The best place to go for information on Phishing is APWG (the Anti-Phishing Working Group). They have up to date info on the current and past phishing scams, as well as a phishing scam submission engine.
As the rule goes, prevention is better than cure. So the idea is not to receive the phishing emails in the first place. Phishing is basically a very evil and illegal for of SPAM, so basically you need to apply similar technologies or methods to prevent it. If you receive a lot of SPAM, maybe its time to get a new email address. General rules to preventing SPAM:
- Don't give your email address out easily, only when absolutely necessary
- Have a separate account for things like forums, registered access only sites and for when you have to give your address to download something
- Don't use the above account for purchases
However, no matter how hard you try, you will get SPAM sooner or later. Web-mail providers like Hotmail and Yahoo provide pretty good junk mail (SPAM) filters, Google's G-Mail goes one better and also has a phishing reporting tool. Many ISP's may provide SPAM filtering too, but it often has to be turned on in your account settings, so contact them or look at their support pages for more information.
You can also install a local SPAM filter. These won't save your bandwidth, so if you receive SPAM you will still have to download it from the mail server and let your local SPAM filter take a look at it, but it will help by classifying anything that gets to your mailbox as SPAM or not. I have used a few over the years. There are many FREE ones out there, so have a good look around. These ones I have used and seem to work OK:
Netcraft produce an Internet Explorer and Firefox Anti-Phishing toolbar. This seems to work pretty well, and also allows you to report phishing attempts. I've also heard that Netcraft reward the reporting of new scams with things like mugs and t-shirts which is a nice little incentive.
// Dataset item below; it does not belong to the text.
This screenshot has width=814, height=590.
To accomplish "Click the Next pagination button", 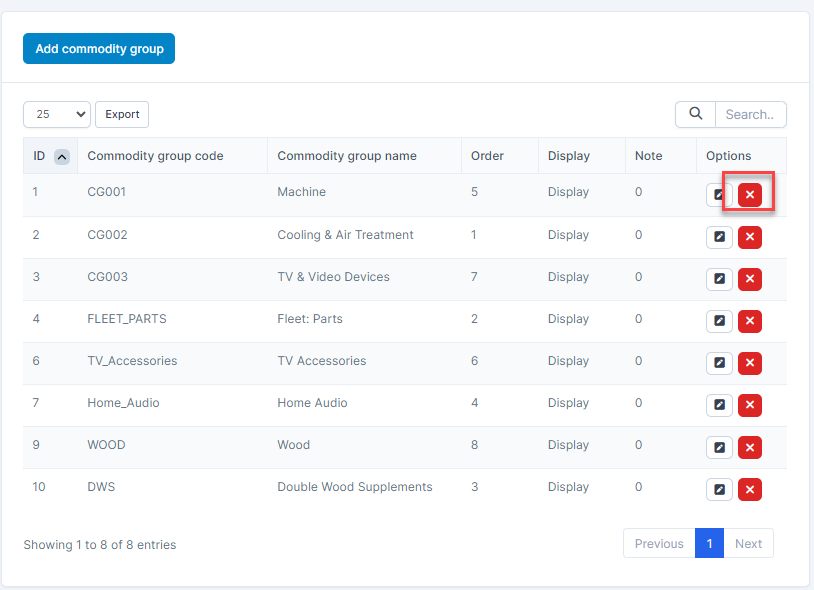I will (748, 543).
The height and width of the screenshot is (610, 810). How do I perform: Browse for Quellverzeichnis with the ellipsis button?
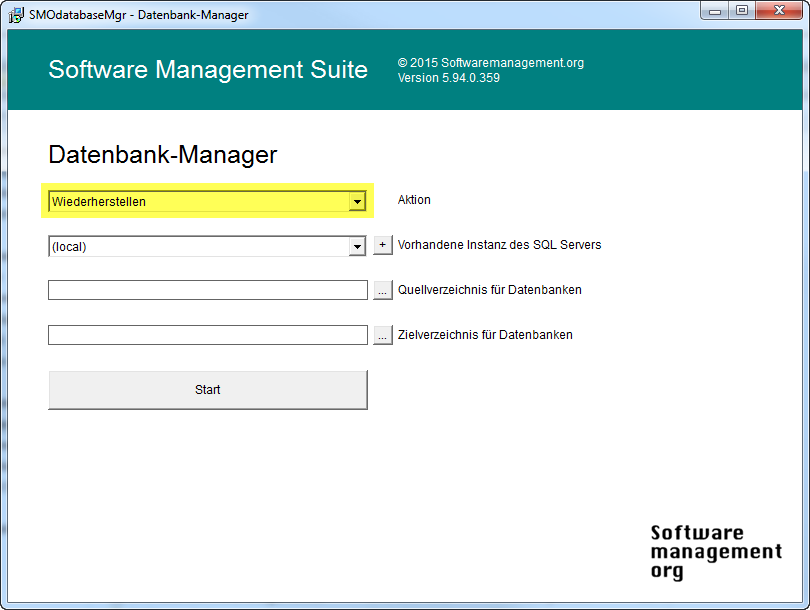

This will certainly help in the meantime while the browser makers try to implement their own, more robust built-in systems. I know Internet Explorer 7 will definitely include quite a bit of anti-phishing technology, and I expect future versions of Firefox will too. Opera already has some anti-phishing technology built in, but I expect Opera to make it more sophisticated as time goes on the the phishing gets worse.
You can also report phishing scams directly to several organizations. Generally you can forward the emails to the APWG, but most big companies like eBay and PayPal have email addresses for scam reporting too.
Finally, if you want to know more about phishing, theres a very in-depth article on it at HoneyNet. I warn you that its long and quite in-depth, but its very detailed and useful if you want to understand phishing better.